I recently stumbled on an interessting problem, when computing the fourier transform of a signal with np.fft.fft
. The reproduced problem is:
%timeit np.fft.fft(np.random.rand(59601))
1 loops, best of 3: 1.34 s per loop
I found that the amount of time is unexpectedly long. For instance lets look at some other fft's, but with a slightly longer/shorter signal:
%timeit np.fft.fft(np.random.rand(59600))
100 loops, best of 3: 6.18 ms per loop
%timeit np.fft.fft(np.random.rand(59602))
10 loops, best of 3: 61.3 ms per loop
%timeit np.fft.fft(np.random.rand(59603))
10 loops, best of 3: 113 ms per loop
%timeit np.fft.fft(np.random.rand(59604))
1 loops, best of 3: 182 ms per loop
%timeit np.fft.fft(np.random.rand(59605))
100 loops, best of 3: 6.53 ms per loop
%timeit np.fft.fft(np.random.rand(59606))
1 loops, best of 3: 2.17 s per loop
%timeit np.fft.fft(np.random.rand(59607))

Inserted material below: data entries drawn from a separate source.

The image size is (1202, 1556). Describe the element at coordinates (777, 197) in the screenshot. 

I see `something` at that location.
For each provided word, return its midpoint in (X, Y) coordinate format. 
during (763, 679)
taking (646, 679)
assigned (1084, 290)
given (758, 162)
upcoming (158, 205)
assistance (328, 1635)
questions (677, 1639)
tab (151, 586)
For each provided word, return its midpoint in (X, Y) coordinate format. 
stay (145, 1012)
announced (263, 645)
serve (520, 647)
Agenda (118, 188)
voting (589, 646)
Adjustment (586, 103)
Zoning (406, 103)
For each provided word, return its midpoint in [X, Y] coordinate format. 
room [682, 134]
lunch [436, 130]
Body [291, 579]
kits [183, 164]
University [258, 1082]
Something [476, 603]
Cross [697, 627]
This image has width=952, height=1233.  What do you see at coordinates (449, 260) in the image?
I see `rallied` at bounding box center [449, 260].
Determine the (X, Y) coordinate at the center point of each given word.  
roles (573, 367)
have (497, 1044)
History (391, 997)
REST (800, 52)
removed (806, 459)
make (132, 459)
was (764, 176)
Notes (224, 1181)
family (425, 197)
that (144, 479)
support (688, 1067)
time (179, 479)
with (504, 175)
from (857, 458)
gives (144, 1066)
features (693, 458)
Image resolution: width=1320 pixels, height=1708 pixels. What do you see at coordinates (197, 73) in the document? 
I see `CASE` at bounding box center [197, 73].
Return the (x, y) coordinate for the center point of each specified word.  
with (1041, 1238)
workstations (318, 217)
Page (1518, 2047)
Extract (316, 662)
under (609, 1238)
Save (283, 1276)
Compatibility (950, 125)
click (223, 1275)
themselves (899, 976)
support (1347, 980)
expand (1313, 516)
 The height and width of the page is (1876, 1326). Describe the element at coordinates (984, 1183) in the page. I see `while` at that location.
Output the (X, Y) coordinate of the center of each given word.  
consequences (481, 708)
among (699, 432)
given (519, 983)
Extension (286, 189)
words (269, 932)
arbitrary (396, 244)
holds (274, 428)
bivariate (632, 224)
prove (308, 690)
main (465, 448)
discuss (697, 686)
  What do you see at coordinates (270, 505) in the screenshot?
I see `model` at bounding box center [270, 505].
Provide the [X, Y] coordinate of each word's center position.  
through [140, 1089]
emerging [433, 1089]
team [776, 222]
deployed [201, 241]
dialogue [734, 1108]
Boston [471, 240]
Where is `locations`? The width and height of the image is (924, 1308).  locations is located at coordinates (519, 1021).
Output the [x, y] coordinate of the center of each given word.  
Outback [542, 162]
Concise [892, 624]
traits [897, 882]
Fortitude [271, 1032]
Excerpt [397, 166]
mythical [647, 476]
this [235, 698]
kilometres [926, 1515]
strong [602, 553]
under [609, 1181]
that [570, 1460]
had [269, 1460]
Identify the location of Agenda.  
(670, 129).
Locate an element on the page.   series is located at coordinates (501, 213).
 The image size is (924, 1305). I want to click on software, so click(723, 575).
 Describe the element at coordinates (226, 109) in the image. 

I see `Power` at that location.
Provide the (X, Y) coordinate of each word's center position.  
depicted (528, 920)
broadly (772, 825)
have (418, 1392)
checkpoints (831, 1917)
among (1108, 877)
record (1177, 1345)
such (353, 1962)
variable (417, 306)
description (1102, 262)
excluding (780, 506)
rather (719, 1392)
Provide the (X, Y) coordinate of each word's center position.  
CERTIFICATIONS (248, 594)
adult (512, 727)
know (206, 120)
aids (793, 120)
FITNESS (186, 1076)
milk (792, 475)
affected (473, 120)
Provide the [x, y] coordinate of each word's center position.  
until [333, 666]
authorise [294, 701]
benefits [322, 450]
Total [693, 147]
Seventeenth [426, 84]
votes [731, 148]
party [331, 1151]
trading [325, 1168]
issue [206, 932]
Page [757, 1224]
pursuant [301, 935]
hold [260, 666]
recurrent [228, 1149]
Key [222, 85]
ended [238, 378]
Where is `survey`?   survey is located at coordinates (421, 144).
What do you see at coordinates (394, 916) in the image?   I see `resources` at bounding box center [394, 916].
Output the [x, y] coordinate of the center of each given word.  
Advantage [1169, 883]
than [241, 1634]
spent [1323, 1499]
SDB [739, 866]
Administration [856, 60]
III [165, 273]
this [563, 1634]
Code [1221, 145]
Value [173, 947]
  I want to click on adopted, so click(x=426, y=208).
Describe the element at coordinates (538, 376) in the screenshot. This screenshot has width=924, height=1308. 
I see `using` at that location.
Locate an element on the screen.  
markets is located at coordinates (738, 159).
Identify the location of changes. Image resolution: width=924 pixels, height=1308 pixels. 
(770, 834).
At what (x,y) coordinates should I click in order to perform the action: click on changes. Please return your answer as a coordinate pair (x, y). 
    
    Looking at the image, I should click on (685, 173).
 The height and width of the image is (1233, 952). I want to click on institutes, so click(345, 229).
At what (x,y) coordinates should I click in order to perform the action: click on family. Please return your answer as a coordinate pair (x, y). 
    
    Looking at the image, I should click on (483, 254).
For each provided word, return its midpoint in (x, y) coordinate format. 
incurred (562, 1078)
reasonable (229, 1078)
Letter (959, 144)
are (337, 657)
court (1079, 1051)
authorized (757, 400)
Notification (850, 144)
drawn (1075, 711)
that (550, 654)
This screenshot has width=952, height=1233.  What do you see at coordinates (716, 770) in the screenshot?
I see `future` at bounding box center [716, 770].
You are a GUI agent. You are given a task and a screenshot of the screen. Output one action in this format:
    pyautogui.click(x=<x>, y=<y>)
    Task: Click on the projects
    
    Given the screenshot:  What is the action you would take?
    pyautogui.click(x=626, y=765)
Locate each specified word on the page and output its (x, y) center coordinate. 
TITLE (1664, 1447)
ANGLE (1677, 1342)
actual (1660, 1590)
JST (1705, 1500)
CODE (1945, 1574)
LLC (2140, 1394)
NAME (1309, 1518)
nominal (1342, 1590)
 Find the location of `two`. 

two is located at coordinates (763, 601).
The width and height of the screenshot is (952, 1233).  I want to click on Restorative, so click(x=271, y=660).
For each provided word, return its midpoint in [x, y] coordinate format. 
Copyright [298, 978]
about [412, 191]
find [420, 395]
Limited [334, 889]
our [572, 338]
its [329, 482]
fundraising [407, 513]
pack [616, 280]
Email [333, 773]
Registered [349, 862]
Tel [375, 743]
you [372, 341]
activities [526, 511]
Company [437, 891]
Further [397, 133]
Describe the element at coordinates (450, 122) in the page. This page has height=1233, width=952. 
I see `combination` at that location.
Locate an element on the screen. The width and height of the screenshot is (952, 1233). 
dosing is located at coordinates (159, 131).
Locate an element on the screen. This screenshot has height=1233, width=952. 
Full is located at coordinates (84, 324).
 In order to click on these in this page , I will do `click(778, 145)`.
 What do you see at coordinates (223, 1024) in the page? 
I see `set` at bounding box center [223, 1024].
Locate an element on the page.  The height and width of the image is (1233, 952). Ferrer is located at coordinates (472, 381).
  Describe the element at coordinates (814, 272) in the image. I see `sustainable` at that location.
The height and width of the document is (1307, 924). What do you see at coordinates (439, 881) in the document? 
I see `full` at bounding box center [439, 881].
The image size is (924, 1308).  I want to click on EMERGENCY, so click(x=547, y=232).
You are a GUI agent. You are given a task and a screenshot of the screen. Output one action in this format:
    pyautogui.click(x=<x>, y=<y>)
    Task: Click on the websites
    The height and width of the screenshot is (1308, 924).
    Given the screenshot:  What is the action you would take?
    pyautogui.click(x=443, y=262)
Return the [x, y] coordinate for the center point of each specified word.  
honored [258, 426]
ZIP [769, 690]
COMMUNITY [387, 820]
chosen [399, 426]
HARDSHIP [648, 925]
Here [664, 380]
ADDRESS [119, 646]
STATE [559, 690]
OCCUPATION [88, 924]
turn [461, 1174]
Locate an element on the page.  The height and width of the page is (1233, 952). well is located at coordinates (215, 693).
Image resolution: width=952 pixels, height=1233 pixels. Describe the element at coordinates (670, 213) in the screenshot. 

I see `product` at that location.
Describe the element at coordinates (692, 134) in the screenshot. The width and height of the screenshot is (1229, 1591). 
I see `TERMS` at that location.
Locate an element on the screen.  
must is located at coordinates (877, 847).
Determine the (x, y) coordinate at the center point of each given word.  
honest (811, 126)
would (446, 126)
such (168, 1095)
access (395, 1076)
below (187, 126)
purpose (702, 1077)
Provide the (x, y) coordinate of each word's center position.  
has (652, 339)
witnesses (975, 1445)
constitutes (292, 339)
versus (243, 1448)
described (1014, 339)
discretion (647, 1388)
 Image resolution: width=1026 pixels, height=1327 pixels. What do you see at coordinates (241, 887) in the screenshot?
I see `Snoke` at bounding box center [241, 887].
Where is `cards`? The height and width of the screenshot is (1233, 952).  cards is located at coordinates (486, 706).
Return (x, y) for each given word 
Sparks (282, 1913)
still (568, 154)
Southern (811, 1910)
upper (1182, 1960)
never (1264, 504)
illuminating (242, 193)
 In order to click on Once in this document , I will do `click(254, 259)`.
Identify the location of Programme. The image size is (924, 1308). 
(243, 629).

100 loops, best of 3: 8.14 ms per loop
We can observe that the times are now in miliseconds, except for np.random.rand(59606)
, which lasts 2.17 s.
Note, the numpy documentation states:
FFT (Fast Fourier Transform) refers to a way the discrete Fourier Transform (DFT) can be calculated efficiently, by using symmetries in the calculated terms. The symmetry is highest when n is a power of 2, and the transform is therefore most efficient for these sizes.
However these vectors do not have the length of a power of 2. Could someone explain how to avoid/predict cases, when computation times are considerably higher?